The great New York Times columnist Maureen Dowd asks a pertinent question.
“Do we dare to hope that the Bush administration is finally at an end?”
That was the lead in her column published in today’s NY Times. The rest of it is attached:
President Obama had to spend a great deal of his first term trying to explain how – in his mind – the nation plunged so deeply into its fiscal mess. He also had to explain why he believed the Iraq War was wrong.
He did so quite deftly by reliving over and over the presidency of George W. Bush, who recently opened a presidential library and museum at the Southern Methodist University campus in Dallas.
But now that he’s been re-elected and is beginning his initial descent toward the end of his presidency, Barack Obama finally can finally stop referencing the Bush presidency when it suits his political needs, said Dowd.
I cannot really blame him for the tactics he used to win re-election. Indeed, the Republicans thought they had Obama right where they wanted him: struggling to right an economy that crashed and burned at the end of the Bush administration and which Obama sought to correct with some hasty stimulus measures that drove the national debt and deficit into the next universe.
You know what? The Obama Economic Plan appears to be working.
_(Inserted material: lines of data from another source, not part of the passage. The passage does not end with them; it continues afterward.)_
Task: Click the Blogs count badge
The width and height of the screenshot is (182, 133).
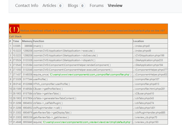Action: pos(82,6)

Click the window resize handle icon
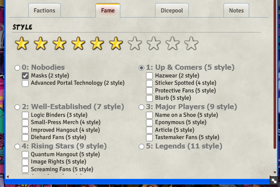coord(273,181)
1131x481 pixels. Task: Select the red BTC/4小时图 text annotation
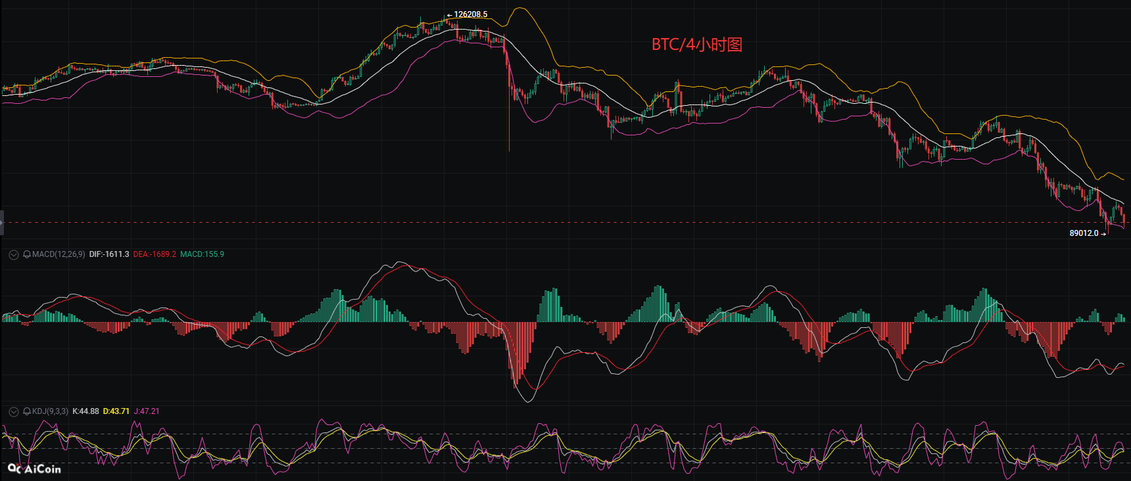(696, 45)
Thus, there’s no more reason to blame President Bush for failed policies.
Oh yes, there’s the war thing too. The Iraq War has come to something resembling a conclusion, although bombs are still killing civilians in Iraq. The Afghanistan War is drawing closer to an end, but we’ll still have troops there even after our combat role has been taken over completely by Afghan security forces.
So, let’s answer Dowd’s question. Yes, the Bush administration has ended. Now let’s allow historians to determine its place.